Today, the voice-hearers network is increasingly challenging the traditional theory that auditory hallucinations are sufficient for a diagnosis of psychosis or schizophrenia, which should be treated with anti-psychotics without any regard for the content of the messages. More and more healthy and high-functioning adults are ‘coming out’ as people who have occasionally or frequently heard voices. I personally heard a voice once, during that near-death experience in 2001, although I’ve never heard one since.
I’m particularly interested in the link between voice-hearing, dissociation and creativity, and in the incidence of voice-hearing among creative individuals like novelists Marilynne Robinson (who occasionally hears a voice inspiring her novels), comedians Graham Linehan and Jonny Vegas (both of whom hear or have heard voices), and musicians like Lady Gaga and David Bowie (the former says she heard voices and started to act them out as personae, while the latter likewise embodied and acted out radically different personalities and has a history of schizophrenia in his family).
Not to mention the dissociative capacity of gifted actors to become other people (Le Carre called Alec Guinness’ ability to become someone else a ‘complete self-enchantment, a controlled schizophrenia’); or all the many poets and song-writers who say their poems came to them from a voice / presence / spirit / muse.
What Jaynes fails to address, I’d suggest, is the value of these ‘vestiges of the bicameral mind’. When we seem to feel or hear messages from the beyond, it’s not just a primitive throwback to Homeric times. These messages sometimes tell us something useful, beautiful and wise, something our ordinary consciousness does not know. They are often sources of moral inspiration or consolation.

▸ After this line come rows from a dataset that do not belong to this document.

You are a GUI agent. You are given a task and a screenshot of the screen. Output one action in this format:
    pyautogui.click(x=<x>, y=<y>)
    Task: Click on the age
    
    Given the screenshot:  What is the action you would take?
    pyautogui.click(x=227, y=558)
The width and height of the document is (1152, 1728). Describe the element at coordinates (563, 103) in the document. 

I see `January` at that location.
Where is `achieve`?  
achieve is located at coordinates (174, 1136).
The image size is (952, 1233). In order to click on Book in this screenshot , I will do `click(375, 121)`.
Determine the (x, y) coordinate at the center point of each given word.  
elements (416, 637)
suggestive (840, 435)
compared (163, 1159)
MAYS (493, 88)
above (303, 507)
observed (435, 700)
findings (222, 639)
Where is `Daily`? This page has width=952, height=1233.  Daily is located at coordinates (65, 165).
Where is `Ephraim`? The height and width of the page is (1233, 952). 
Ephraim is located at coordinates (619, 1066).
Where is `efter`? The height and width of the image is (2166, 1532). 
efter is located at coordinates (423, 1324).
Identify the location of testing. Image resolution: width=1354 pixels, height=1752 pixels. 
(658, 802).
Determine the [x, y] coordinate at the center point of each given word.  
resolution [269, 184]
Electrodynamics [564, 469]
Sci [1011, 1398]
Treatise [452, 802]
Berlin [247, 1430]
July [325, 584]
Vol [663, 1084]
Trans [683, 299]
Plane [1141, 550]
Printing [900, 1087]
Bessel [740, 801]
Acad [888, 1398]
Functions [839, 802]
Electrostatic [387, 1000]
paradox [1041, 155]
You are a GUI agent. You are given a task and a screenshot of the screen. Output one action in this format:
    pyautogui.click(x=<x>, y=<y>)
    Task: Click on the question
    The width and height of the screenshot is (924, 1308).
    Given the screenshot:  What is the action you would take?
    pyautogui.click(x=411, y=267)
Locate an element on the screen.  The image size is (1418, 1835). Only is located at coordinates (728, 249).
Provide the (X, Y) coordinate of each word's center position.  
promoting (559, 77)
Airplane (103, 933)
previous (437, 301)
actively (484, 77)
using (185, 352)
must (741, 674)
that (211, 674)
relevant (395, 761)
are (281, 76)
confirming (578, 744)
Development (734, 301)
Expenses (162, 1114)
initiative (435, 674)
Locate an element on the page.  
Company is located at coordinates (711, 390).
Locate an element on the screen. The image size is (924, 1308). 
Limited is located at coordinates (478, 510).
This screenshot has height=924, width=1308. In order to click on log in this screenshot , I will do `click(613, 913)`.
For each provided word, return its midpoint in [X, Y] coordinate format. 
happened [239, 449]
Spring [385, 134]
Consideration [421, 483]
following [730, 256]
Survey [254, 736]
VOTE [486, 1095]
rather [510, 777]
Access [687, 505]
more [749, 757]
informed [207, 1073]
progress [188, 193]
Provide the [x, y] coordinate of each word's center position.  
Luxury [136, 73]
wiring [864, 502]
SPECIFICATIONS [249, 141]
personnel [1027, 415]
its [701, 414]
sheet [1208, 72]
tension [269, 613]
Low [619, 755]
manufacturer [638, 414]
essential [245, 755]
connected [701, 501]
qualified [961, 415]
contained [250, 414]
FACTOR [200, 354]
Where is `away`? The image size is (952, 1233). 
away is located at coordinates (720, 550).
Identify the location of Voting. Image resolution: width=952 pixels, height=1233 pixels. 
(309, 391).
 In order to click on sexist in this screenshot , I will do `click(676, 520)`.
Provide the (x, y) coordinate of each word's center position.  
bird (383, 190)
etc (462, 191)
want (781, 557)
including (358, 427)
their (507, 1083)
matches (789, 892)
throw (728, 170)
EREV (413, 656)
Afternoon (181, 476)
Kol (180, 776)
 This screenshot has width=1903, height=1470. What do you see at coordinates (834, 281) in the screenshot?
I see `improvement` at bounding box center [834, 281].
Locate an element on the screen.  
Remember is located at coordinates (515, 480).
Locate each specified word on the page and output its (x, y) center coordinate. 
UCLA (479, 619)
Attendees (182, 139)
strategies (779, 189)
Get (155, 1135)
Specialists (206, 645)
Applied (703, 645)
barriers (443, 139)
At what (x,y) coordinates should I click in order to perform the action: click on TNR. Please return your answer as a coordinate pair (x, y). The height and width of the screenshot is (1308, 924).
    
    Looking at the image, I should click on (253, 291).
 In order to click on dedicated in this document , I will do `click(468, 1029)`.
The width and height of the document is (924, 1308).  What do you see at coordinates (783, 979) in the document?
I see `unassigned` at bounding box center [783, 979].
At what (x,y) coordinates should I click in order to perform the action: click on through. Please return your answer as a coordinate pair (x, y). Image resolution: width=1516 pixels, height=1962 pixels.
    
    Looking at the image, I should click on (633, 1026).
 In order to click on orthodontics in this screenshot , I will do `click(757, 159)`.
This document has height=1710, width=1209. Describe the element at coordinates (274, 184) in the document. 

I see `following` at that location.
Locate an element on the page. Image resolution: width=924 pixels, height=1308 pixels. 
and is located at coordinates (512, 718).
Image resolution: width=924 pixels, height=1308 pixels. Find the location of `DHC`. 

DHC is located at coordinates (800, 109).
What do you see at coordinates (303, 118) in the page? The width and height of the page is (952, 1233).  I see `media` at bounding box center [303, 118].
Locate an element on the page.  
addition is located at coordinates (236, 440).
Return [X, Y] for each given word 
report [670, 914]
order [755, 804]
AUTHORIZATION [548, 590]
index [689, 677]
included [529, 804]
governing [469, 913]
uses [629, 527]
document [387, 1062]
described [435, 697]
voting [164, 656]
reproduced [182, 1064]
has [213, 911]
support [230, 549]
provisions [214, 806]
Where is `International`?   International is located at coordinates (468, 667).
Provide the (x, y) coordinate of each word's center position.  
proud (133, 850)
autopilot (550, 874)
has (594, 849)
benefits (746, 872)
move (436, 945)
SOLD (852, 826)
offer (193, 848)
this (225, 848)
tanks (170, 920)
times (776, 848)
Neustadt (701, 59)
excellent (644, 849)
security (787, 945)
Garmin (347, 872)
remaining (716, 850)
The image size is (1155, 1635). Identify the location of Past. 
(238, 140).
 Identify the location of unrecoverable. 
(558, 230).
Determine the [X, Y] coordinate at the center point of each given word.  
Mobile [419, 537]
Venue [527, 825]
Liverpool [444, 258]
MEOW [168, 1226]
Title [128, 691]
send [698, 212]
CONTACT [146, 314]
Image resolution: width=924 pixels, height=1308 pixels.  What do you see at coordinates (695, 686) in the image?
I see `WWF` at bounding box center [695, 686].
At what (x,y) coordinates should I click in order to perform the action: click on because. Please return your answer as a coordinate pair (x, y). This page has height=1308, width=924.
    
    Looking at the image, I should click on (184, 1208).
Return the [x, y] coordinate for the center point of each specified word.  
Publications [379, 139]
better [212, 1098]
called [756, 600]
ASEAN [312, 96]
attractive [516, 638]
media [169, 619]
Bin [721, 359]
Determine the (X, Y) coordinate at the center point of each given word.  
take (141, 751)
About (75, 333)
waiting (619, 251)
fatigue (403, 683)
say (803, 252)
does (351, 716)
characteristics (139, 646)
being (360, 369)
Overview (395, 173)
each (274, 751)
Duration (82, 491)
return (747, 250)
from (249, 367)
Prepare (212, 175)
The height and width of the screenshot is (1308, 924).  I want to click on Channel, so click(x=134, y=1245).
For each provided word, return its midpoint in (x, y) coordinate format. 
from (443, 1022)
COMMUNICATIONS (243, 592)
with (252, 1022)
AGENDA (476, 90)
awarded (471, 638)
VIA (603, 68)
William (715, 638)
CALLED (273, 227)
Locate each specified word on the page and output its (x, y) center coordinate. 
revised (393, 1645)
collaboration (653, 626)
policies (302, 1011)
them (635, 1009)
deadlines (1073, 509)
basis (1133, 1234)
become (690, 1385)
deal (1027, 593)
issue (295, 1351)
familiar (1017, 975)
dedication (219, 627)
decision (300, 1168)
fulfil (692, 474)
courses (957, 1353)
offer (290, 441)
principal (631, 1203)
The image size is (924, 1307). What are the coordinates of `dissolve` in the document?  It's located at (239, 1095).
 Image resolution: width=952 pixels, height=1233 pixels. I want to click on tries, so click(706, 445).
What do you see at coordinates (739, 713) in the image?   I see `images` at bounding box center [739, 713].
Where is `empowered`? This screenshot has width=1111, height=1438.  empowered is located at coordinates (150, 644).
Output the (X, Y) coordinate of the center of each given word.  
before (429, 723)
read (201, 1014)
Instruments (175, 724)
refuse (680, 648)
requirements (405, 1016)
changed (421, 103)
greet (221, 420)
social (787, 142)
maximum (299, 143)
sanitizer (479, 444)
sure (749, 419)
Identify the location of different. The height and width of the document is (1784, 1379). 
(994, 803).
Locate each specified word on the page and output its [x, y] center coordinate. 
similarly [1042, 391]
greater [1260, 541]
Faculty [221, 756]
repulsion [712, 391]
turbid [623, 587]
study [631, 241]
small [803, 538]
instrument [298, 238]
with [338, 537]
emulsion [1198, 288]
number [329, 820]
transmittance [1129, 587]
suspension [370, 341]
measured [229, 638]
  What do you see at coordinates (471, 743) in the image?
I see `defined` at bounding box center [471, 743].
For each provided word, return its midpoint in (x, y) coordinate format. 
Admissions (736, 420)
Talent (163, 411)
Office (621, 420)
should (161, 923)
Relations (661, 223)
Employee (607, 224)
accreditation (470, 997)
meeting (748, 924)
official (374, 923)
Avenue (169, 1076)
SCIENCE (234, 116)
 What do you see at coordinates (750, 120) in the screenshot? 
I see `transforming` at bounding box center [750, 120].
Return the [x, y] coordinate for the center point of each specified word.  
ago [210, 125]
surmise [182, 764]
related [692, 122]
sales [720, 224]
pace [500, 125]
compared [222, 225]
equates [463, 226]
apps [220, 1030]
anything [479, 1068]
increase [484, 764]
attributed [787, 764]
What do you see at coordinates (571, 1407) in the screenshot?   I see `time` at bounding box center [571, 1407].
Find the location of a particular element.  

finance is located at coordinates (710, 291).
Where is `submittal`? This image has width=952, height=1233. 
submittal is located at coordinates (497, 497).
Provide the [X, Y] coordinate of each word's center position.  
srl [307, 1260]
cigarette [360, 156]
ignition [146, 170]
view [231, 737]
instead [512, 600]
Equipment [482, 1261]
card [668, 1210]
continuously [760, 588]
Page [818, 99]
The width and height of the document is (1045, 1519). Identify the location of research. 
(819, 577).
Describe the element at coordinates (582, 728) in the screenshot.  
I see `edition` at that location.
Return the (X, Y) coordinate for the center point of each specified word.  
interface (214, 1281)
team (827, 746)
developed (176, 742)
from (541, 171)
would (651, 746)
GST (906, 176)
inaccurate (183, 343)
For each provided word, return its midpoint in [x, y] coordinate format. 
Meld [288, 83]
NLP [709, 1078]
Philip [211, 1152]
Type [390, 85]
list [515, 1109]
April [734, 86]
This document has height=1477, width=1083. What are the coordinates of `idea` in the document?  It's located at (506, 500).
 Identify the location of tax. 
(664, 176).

I’d suggest the right hemisphere is still not entirely accessible to our ordinary consciousness, and there is a value in learning how to access it through things like meditation, trance states or techniques of ecstasy (though of course there are risks as well, particularly if you end up with an inflated or Messianic sense of self).
To go a step further into the mystical, if we do receive inspiration through the right hemisphere, does that mean the origin is definitely purely material or neurochemical? Could we not consider William James’ hypothesis that the right hemisphere / unconscious is the door through which the divine speaks to us? Such has been the suggestion of various spiritual critics of Jaynes’ theory, from Owen Barfield to Philip K. Dick.
Still, the voice-hearing network is fascinating, from a theological perspective, because in some ways it suggests a very modern attitude to the gods. We hear their commands, and yet we don’t have to obey unquestioningly. We relate to them less as a child to their all-powerful father, and more like a friend to their equal, rather like Lyra’s friendship with her daemon, Pantalaimon, in Philip Pullman’s Dark Materials. Happiness, then, is eudaimonia: having a friendly daemon to keep one company in life and through death.
Very well, says my daemon, looking over my shoulder as I write. But who made the daemons?